I was sipping Pepsi diluted with cold water in the front row to the dance floor. The air was misty due to a rather eager smoke-machine, which a few couples misread as romantic and tried holding hands on stage. The marriage ceremony as a matter of principle was very boring, until the DJ played a popular dance song in an incomprehensible language. The marriage hall started buzzing with one name “Jakson”, apparently a guest known to dance expertly to this song. He was pushed towards the dance floor.
Everybody, himself included were behaving as if he was a big deal. He was pushed ahead, almost shoved. He genuflected in front of the floor and touched it with his right hand. After pressing hand to forehead he kissed it and then spat to a side. The dancer before him had not had clean shoes. He flicked the wrist signalling something to the DJ but was snubbed. He shouted loudly asking the song to be replayed. The DJ still could not (would not?) hear. Presently he walked over and asked to replay the song. Finally he payed fifty rupees to the DJ after some uncles intervened. The music started and dancer began be-popping or whatever that was.

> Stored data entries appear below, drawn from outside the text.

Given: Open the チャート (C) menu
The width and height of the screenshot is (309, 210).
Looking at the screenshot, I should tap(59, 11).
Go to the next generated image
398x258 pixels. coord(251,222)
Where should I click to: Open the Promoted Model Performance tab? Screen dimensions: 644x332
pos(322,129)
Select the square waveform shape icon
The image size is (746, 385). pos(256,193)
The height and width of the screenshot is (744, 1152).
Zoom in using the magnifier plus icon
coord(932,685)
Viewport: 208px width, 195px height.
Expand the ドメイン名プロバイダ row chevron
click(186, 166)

45 seconds into the dance and everybody knew it was 44 seconds too long. If dancing had any fiscal deficit or cliff or any such terrible crisis, then the cause was clear to me. His dance was as embarrassing as a kiss in a 90’s movie. To put it succinctly, he was like a condom advertisement on national TV. You could not take your eyes off for the fear of being blamed to know too much.

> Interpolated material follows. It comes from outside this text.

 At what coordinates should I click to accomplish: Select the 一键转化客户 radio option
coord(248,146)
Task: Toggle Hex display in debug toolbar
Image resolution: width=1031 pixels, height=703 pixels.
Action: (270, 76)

They say a man had danced in front of Napoleon on the eve of Waterloo when he had refused Josephine, preferring instead to stay in court for the performance of “Jacques”. Another person named “Jakir” had danced in the court of Bahadur Shah Jafar on the eve of the 1857 uprising (causes of failure are attributed to a lack of coordination, which is utter crap, I don’t know why nobody ever cared to double check it.) Tomorrow is the world cup final 2003, between India and Australia in Johannesburg, and this man should not have danced. Is it too late already?

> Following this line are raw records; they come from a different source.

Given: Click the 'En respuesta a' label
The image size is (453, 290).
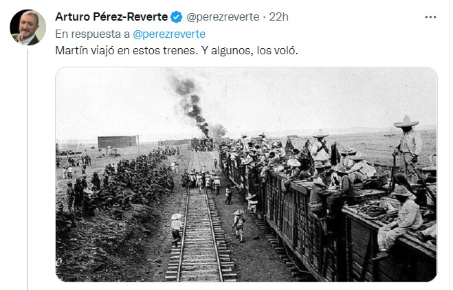Looking at the screenshot, I should click(92, 34).
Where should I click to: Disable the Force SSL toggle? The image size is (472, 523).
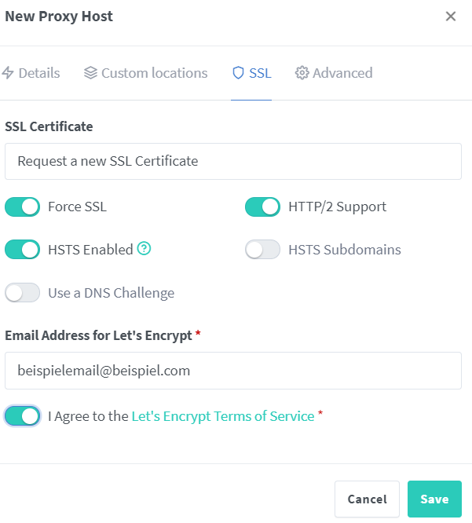point(22,207)
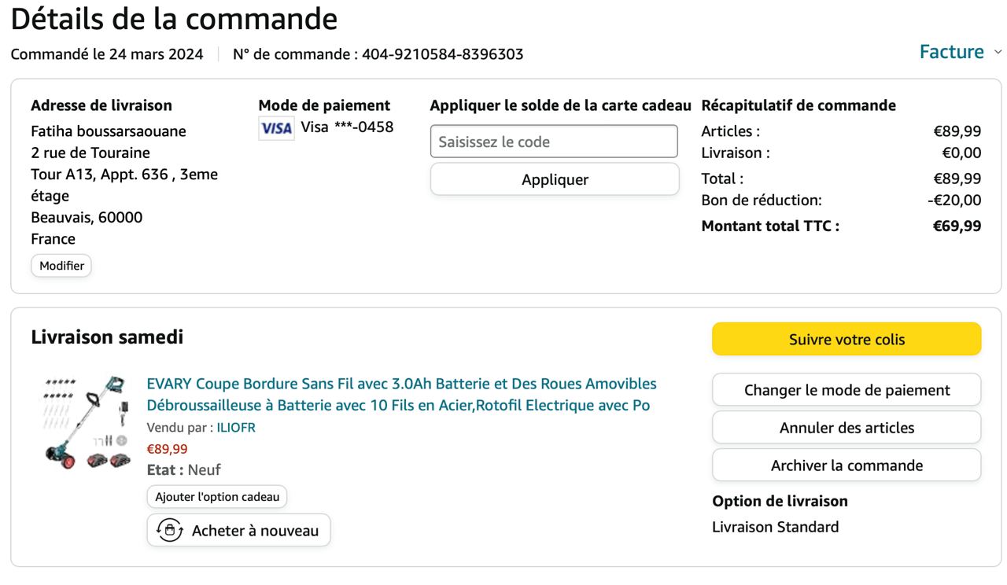The height and width of the screenshot is (585, 1007).
Task: Click the reorder icon in Acheter à nouveau
Action: [x=170, y=530]
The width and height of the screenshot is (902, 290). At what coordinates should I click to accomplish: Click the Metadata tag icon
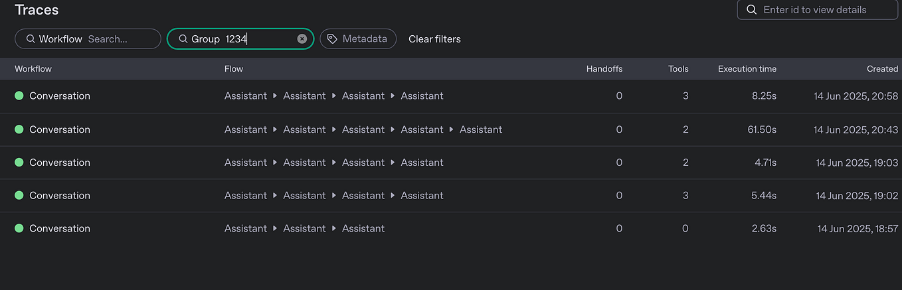(332, 39)
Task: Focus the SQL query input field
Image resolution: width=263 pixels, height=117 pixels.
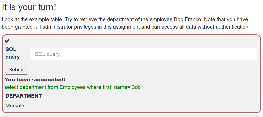Action: (x=143, y=54)
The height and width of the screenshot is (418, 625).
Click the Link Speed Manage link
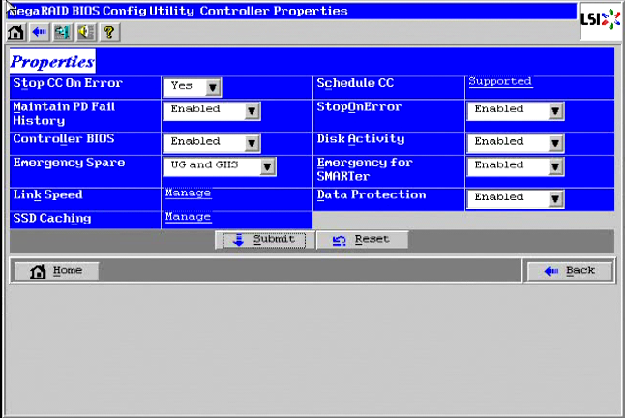[188, 194]
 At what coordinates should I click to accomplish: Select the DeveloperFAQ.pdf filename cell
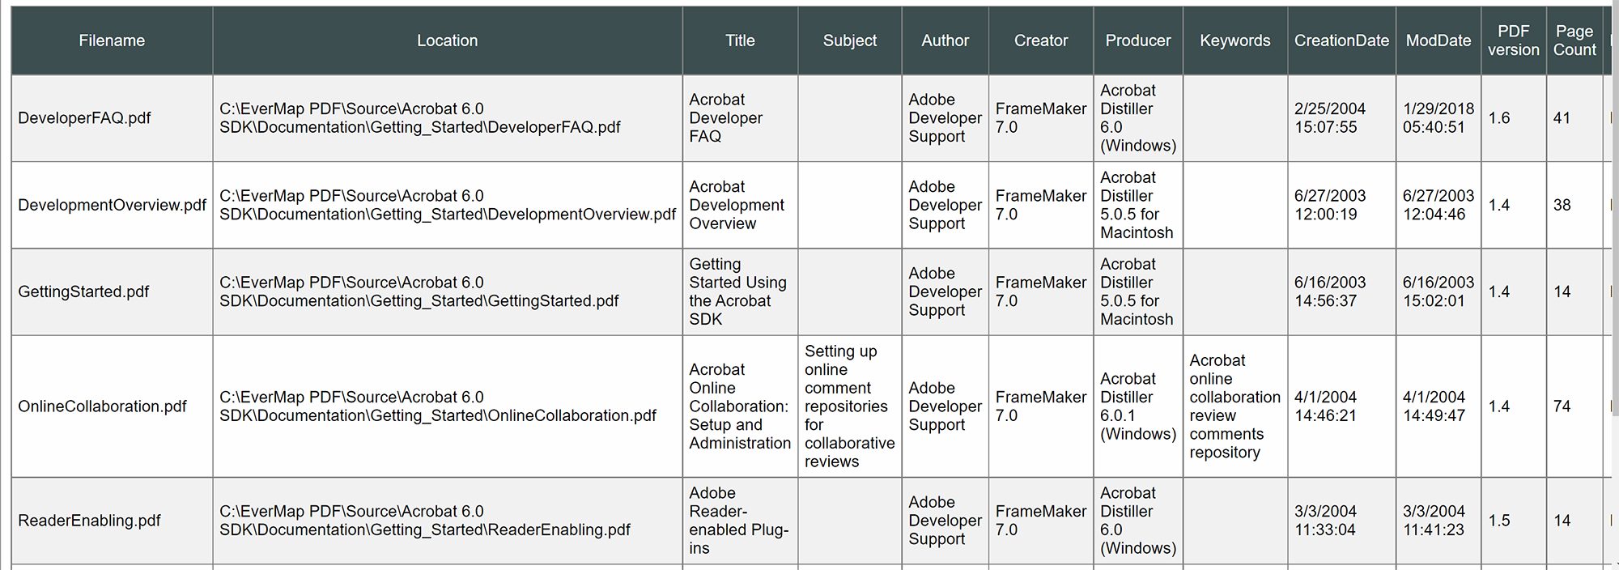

He bluffed me while looking like he was getting off the floor after two minutes. He was tireless, drunk with confidence (of what ?). People are talking about the day he danced right into a coma. Right now he is throbbing like a strobe light. An uncle was carried out the back door because of an epilepsy attack. Somebody stop him, is there no God? There was. The smoke machine crackled and faulted, leaving everybody blind with smoke. This was a perfect end to the show. When the smoke cleared everyone had left except “Jakson”, who like a bad political argument was staring right into my face.